**TASK DETAILS**
Your answer consists of the lines in the data that contain "section". Copy each of them.

**INPUT DATA**
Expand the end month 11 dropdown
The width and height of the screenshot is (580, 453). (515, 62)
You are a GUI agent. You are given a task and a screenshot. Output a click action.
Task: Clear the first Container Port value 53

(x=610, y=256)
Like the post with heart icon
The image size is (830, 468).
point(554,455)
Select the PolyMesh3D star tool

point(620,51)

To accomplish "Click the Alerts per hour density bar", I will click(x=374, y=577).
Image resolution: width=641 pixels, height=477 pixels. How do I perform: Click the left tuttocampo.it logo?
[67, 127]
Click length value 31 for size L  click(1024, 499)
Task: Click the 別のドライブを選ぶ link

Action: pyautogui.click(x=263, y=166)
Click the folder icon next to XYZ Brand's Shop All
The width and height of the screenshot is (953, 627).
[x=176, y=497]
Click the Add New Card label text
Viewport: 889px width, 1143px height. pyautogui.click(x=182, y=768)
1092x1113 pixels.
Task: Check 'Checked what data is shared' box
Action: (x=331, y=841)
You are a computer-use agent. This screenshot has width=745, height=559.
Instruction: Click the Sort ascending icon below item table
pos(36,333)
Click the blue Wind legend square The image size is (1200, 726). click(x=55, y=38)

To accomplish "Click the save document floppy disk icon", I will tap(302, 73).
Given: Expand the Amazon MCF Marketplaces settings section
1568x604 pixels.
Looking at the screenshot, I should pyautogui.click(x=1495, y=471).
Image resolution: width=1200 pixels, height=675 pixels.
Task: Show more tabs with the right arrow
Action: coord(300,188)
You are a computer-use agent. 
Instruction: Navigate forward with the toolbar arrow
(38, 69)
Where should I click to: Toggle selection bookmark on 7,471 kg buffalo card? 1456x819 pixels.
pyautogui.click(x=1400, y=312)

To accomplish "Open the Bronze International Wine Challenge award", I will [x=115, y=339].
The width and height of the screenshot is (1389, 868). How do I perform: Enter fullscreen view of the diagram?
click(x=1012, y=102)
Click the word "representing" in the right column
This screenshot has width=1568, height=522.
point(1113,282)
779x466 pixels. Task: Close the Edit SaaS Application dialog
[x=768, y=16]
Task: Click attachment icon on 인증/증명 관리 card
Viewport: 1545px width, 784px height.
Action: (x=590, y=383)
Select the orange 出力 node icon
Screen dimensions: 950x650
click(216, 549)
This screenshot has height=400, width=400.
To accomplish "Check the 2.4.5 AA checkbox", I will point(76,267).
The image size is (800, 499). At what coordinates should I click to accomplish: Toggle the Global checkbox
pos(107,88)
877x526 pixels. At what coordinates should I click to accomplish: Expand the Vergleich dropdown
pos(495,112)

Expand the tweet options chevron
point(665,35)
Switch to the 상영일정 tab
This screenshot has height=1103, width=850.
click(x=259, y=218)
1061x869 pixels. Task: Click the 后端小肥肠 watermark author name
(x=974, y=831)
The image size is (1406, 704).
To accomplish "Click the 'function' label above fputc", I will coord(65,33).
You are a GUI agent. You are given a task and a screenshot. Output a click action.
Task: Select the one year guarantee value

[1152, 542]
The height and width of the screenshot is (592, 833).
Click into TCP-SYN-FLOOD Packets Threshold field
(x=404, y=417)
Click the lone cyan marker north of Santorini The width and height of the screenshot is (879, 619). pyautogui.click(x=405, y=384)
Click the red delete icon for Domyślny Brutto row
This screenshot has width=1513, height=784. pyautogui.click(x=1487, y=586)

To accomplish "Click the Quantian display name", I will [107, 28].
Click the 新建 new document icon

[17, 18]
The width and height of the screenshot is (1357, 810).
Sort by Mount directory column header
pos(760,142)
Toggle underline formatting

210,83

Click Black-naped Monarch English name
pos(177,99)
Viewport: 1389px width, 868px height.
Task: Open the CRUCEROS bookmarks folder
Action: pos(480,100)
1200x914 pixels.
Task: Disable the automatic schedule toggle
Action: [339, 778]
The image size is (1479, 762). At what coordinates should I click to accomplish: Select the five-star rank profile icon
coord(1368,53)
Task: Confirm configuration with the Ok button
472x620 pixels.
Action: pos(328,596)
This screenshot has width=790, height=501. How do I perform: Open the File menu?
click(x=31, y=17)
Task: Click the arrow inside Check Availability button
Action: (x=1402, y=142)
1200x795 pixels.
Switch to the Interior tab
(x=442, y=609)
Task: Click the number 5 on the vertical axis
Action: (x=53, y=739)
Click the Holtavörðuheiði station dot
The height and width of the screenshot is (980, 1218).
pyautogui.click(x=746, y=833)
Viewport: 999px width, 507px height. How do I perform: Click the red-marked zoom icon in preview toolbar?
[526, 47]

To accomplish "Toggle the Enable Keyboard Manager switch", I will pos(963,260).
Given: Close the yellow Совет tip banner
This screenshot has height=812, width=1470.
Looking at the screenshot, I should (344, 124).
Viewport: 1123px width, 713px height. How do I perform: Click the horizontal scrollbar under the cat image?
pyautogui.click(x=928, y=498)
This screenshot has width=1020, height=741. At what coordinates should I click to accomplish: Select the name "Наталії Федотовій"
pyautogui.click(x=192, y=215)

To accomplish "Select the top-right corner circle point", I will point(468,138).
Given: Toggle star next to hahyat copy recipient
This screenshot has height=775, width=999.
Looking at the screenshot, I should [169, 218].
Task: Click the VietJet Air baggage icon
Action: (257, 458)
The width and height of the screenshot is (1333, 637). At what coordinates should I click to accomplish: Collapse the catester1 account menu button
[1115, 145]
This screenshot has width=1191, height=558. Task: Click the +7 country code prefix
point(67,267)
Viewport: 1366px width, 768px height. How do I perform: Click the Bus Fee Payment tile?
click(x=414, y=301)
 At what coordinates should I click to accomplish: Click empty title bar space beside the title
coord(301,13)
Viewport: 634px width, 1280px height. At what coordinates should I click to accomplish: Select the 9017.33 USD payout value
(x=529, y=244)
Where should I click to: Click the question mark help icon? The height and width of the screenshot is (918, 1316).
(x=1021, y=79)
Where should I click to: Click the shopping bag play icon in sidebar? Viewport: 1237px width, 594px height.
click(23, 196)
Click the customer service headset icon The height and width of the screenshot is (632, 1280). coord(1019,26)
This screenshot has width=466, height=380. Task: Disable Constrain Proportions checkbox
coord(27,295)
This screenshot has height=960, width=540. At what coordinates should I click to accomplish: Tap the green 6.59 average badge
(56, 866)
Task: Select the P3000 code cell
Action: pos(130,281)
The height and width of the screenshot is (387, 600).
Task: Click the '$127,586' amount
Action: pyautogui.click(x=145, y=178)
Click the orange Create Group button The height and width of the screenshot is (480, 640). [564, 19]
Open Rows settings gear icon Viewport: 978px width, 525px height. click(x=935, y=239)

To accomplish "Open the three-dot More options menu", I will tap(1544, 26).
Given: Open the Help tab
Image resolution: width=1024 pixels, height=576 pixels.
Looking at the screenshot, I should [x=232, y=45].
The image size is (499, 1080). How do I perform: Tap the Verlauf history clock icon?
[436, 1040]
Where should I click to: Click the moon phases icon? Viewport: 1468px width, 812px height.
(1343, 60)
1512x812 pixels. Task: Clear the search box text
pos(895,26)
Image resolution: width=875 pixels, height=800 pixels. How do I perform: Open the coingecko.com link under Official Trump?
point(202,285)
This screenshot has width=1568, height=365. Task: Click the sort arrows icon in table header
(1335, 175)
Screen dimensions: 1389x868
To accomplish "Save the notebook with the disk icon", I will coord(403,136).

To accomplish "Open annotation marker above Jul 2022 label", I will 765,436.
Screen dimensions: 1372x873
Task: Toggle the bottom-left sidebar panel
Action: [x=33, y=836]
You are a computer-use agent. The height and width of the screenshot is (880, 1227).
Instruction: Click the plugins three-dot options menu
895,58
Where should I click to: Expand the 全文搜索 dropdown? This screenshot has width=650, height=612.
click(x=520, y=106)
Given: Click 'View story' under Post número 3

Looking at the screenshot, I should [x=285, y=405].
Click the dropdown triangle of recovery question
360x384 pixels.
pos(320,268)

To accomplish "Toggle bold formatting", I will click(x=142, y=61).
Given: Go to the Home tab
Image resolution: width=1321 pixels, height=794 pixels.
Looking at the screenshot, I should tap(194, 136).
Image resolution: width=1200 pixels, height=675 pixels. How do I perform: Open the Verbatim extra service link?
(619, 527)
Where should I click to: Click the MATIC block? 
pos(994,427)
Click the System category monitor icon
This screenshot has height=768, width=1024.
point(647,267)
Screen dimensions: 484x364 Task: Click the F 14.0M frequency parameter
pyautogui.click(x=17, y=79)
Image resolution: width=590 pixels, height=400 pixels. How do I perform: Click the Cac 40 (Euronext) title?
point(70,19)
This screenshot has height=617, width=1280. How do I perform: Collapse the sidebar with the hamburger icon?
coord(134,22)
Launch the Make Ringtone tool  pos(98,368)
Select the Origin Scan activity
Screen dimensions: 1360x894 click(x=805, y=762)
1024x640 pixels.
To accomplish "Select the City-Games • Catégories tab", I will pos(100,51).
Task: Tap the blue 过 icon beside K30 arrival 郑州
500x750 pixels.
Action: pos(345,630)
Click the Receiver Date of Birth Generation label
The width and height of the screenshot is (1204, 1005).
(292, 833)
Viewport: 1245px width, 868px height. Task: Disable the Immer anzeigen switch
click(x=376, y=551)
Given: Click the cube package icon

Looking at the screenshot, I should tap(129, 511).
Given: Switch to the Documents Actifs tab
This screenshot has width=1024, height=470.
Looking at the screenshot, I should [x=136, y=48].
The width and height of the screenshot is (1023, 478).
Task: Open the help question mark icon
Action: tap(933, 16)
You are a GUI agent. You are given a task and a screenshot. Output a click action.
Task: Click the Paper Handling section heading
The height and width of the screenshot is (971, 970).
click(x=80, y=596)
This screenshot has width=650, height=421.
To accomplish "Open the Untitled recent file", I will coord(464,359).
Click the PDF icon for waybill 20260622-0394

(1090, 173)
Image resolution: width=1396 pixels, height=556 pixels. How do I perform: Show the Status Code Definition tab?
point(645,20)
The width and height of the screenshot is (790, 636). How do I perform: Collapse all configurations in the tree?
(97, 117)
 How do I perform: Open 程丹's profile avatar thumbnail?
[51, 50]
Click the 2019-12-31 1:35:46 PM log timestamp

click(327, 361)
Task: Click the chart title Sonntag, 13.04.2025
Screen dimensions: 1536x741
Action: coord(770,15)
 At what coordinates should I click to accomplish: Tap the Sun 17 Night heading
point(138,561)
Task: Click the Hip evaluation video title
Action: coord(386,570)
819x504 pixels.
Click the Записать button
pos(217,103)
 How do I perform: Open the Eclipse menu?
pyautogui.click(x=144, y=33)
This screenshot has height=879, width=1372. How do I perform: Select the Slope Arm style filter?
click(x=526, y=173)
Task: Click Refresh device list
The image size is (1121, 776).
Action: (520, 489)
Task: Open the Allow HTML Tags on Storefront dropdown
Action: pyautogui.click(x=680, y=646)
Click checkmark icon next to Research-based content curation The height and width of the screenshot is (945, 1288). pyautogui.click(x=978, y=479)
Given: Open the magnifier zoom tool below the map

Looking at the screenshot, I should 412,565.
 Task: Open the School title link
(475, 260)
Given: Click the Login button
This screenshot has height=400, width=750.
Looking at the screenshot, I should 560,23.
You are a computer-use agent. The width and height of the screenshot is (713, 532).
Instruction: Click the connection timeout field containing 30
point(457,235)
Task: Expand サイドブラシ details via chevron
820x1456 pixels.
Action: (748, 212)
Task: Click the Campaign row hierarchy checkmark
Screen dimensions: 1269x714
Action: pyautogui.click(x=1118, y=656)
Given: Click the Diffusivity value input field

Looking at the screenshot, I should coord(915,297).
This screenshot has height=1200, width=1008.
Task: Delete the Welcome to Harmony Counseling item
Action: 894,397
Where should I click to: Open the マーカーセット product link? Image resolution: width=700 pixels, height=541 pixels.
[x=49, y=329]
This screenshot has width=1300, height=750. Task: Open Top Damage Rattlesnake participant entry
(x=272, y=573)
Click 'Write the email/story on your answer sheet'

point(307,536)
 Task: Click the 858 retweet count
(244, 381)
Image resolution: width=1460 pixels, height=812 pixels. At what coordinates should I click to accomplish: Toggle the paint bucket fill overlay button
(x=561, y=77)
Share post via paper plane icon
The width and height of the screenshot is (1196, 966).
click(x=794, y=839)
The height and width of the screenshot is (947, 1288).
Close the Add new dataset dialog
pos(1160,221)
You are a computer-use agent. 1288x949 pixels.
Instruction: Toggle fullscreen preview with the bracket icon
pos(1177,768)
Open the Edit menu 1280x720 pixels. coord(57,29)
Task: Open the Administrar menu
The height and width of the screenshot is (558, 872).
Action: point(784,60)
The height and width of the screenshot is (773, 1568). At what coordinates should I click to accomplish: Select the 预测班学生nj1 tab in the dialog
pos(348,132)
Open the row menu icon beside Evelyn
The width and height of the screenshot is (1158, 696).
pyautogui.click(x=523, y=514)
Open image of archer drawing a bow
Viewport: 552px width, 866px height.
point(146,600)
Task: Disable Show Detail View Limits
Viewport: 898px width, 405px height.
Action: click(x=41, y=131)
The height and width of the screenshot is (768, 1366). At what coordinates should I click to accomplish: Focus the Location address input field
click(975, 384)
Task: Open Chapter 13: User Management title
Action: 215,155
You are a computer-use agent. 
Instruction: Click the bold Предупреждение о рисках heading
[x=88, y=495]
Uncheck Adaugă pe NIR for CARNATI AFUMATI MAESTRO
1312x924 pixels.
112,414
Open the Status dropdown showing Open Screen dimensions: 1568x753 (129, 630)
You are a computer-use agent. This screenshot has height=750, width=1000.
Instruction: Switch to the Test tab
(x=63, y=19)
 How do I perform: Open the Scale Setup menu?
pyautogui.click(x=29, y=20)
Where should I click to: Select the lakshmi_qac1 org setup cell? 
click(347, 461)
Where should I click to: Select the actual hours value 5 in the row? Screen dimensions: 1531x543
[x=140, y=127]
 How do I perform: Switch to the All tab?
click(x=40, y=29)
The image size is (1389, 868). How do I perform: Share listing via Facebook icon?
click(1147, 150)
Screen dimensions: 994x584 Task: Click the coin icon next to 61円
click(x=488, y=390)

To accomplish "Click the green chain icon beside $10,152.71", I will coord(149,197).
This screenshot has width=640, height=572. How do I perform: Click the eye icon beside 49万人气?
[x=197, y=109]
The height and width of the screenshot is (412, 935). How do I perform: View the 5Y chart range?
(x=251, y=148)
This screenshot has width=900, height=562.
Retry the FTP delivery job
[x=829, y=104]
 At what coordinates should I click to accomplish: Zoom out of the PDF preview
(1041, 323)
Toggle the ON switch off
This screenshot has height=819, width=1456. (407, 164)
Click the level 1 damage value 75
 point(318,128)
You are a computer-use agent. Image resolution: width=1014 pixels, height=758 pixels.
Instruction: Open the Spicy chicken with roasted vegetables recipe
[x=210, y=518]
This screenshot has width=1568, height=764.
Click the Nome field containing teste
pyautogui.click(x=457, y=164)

**REPLY TO THE EXERCISE**
Given: Expand the Amazon MCF Marketplaces settings section
Task: Click the Paper Handling section heading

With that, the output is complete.